En estas últimas semanas, los medios se han hecho eco del estado en el que se encuentra la Reforma de la Ley 49/2002, la popularmente conocida como Ley del Mecenazgo española.
Una ley que cuando se aprobó abanderaba una normativa europea pionera, pero que desgraciadamente nacía con unas carencias insalvables que la condenarían a decenas de peticiones de modificaciones y amenazas de reforma a lo largo de dos décadas, hasta hoy, cuando por primera vez su articulado se encuentra discutiéndose en la sede del Congreso de los Diputados. Veremos si finalmente los políticos permiten que llegue a buen puerto.
Hemos podido leer en los medios una amplia exposición de lo que significa el mecenazgo, el tratamiento que tiene actualmente y el que busca la nueva Reforma legislativa, pero nada avanzará si no conseguimos cambiar cómo percibimos las acciones filantrópicas como sociedad. Aquí está el quid de la cuestión.
Leía con pena los comentarios que los diarios digitales recibían en sus artículos, donde parte de la opinión pública se ensañaba viendo solo en la reforma una herramienta de evasión fiscal al servicio de la sociedad civil acomodada, o como poco, se entendía el mecenazgo como una maquinaria de limpieza reputacional de ricos y privilegiados.
Estamos muy equivocados como sociedad si no sabemos reconocer los beneficios que el mecenazgo aporta a todo el mundo. Y es por eso que esta Ley necesita una clara reforma. No en los porcentajes de deducción fiscal por donación, que también, sino para establecer, como hace la Ley Aillagon francesa, el gran referente normativo en filantropía en Europa, políticas públicas que a través de la institución de la Mission du Mécénat ha sabido explicar a todo el país, departamento a departamento, lo que es el mecenazgo, cómo se puede llevar a cabo por parte de todo el mundo y cuáles son sus beneficios, personales y como miembro de una comunidad.
Aquí, a diferencia de las sociedades anglosajonas, donde participar y retornar a la sociedad una parte de lo que uno obtiene es motivo de orgullo y se asume casi como una obligación obvia, estamos muy lejos de apropiarnos de un sentimiento de corresponsabilidad comunitario en este sentido.
Parece mentira que nos cueste tanto entenderlo cuando la sociedad catalana todavía vive en parte del rédito económico que generan las apuestas que los grandes mecenas dejaron como legado a finales del s.XIX y principios del s.XX. Pero en algún momento de la historia más contemporánea, esta apuesta de la burguesía catalana, el empresariado, hacia los artistas, sufrió una desconexión que ya nunca ha vuelto a fluir de igual manera. O cuanto menos, su necesidad o percepción.
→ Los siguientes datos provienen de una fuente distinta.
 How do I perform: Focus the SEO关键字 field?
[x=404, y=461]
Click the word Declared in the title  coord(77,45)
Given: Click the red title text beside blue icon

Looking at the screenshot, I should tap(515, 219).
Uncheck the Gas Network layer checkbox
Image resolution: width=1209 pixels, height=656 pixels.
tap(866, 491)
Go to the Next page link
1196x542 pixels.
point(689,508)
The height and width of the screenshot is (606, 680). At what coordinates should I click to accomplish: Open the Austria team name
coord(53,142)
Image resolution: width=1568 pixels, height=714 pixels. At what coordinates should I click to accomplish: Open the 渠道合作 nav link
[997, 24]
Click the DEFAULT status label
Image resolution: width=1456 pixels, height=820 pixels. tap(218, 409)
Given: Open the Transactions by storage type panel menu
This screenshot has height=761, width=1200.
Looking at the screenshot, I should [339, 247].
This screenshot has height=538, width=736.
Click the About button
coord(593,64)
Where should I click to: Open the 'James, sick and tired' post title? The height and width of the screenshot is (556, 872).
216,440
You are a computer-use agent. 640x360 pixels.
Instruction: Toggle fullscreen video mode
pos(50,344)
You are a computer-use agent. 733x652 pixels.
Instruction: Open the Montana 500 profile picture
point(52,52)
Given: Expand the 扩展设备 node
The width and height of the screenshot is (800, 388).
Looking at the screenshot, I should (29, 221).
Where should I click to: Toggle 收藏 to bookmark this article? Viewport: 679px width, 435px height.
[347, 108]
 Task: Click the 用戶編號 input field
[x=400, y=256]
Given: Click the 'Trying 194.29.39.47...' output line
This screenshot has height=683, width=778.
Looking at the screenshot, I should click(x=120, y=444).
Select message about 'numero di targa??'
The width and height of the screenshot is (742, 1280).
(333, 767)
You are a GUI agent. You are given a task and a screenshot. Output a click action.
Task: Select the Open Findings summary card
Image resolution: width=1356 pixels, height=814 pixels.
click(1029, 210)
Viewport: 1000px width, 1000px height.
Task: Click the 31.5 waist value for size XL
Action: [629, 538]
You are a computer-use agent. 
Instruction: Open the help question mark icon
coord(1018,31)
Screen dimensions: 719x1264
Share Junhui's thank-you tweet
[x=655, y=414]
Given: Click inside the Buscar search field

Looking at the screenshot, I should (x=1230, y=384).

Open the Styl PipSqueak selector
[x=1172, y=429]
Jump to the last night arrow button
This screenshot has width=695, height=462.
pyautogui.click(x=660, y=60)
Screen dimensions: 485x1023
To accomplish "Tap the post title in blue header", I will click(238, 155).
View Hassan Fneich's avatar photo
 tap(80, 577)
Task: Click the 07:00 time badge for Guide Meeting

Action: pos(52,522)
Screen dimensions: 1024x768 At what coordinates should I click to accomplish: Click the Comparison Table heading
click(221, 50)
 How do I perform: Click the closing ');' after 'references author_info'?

Estamos muy equivocados como sociedad si no sabemos reconocer los beneficios que el mecenazgo aporta a todo el mundo
Aunque los escépticos no se lo crean, el mecenas dona de corazón, porque quiere, hay una voluntad implícita en el acto de hacer una donación que responde a una convicción y voluntad de colaborar y ser parte de aquella causa por la que apuesta. Si desaparecieran las donaciones que todos y cada uno de los filántropos del país están haciendo actualmente, las Fundaciones y las entidades sin ánimo de lucro que sustentan el estado del bienestar mucho más allá de las posibilidades de la administración caerían y centenares de miles de personas quedarían desatendidas.
La próxima vez que oigas criticar a un mecenas, párate a pensar de qué fundación, ONG o entidad sin ánimo de lucro eres beneficiario, tanto tú como algún familiar tuyo. El día en el que los mecenas dejen de colaborar, desaparecerá. La ciencia y la investigación, el tercer sector social y la cultura necesitan el mecenazgo para sobrevivir, proyectarse y enriquecernos a todos como personas y como sociedad mediante las tareas extraordinarias que hacen a favor del interés general. De nosotros depende que se lo reconozcamos de una vez por todas.